Data excerpts →

- Opening Delimiter -

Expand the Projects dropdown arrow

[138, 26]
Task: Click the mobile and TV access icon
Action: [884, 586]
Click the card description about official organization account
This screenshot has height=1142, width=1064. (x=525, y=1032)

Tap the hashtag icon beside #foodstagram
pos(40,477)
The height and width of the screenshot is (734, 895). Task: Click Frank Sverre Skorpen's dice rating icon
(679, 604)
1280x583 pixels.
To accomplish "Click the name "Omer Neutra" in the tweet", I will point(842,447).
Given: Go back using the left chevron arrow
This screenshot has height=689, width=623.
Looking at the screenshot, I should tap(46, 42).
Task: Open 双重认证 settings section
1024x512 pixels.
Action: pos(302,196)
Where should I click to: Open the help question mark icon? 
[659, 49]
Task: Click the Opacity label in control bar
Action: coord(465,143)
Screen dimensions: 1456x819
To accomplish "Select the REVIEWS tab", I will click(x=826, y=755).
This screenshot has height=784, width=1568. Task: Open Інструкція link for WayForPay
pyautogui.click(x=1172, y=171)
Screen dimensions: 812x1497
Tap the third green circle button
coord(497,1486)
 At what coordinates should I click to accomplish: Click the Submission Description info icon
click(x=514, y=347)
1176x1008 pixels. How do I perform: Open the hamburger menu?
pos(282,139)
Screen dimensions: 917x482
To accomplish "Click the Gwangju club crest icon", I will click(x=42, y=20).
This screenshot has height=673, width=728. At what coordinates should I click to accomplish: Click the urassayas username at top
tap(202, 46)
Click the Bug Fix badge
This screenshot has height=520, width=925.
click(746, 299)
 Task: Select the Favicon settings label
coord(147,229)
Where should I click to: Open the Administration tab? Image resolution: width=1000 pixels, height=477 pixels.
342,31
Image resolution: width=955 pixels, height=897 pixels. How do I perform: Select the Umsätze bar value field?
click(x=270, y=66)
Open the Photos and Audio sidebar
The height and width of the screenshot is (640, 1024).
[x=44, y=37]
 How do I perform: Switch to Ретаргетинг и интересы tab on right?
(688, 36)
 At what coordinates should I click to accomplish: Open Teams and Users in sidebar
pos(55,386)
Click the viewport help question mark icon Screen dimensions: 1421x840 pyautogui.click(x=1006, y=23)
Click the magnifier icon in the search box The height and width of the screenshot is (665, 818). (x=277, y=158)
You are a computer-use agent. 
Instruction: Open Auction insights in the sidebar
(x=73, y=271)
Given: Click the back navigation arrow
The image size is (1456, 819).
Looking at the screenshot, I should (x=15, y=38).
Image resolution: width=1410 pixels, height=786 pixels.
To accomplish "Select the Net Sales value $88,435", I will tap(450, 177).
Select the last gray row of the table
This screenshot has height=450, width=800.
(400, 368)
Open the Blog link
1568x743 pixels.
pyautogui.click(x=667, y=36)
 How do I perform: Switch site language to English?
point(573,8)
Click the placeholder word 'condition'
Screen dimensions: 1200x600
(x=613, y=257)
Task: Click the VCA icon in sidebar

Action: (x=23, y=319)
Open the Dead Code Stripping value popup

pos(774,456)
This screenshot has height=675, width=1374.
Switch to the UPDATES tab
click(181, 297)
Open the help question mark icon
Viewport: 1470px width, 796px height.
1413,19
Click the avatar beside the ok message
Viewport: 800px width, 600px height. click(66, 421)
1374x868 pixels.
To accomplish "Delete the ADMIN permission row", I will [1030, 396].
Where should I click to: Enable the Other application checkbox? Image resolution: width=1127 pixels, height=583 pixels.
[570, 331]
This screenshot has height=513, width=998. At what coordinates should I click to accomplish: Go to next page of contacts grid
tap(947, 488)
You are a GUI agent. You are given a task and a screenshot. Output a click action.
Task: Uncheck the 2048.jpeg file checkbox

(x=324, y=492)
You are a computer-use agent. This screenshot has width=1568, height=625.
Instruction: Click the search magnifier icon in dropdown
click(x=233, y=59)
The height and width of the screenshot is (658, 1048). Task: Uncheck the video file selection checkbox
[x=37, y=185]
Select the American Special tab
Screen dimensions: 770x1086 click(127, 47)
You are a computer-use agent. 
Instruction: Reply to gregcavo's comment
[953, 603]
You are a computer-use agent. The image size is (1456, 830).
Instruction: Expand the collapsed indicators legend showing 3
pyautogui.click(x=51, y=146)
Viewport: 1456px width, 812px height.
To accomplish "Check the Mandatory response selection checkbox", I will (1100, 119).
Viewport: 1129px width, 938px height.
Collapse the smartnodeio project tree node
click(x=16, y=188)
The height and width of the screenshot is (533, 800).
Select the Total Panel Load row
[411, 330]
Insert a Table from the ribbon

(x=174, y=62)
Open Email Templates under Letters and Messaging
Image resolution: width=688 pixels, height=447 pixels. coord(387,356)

- Closing Delimiter -

Work instruction →
Using the data above, reproduce exactly the lines between those holding "1280x583 pixels." and "Given: Click the back navigation arrow", inclusive, and no others.

Written solution →
1280x583 pixels.
To accomplish "Click the name "Omer Neutra" in the tweet", I will point(842,447).
Given: Go back using the left chevron arrow
This screenshot has height=689, width=623.
Looking at the screenshot, I should tap(46, 42).
Task: Open 双重认证 settings section
1024x512 pixels.
Action: pos(302,196)
Where should I click to: Open the help question mark icon? 
[659, 49]
Task: Click the Opacity label in control bar
Action: coord(465,143)
Screen dimensions: 1456x819
To accomplish "Select the REVIEWS tab", I will click(x=826, y=755).
This screenshot has height=784, width=1568. Task: Open Інструкція link for WayForPay
pyautogui.click(x=1172, y=171)
Screen dimensions: 812x1497
Tap the third green circle button
coord(497,1486)
 At what coordinates should I click to accomplish: Click the Submission Description info icon
click(x=514, y=347)
1176x1008 pixels. How do I perform: Open the hamburger menu?
pos(282,139)
Screen dimensions: 917x482
To accomplish "Click the Gwangju club crest icon", I will click(x=42, y=20).
This screenshot has height=673, width=728. At what coordinates should I click to accomplish: Click the urassayas username at top
tap(202, 46)
Click the Bug Fix badge
This screenshot has height=520, width=925.
click(746, 299)
 Task: Select the Favicon settings label
coord(147,229)
Where should I click to: Open the Administration tab? Image resolution: width=1000 pixels, height=477 pixels.
342,31
Image resolution: width=955 pixels, height=897 pixels. How do I perform: Select the Umsätze bar value field?
click(x=270, y=66)
Open the Photos and Audio sidebar
The height and width of the screenshot is (640, 1024).
[x=44, y=37]
 How do I perform: Switch to Ретаргетинг и интересы tab on right?
(688, 36)
 At what coordinates should I click to accomplish: Open Teams and Users in sidebar
pos(55,386)
Click the viewport help question mark icon Screen dimensions: 1421x840 pyautogui.click(x=1006, y=23)
Click the magnifier icon in the search box The height and width of the screenshot is (665, 818). (x=277, y=158)
You are a computer-use agent. 
Instruction: Open Auction insights in the sidebar
(x=73, y=271)
Given: Click the back navigation arrow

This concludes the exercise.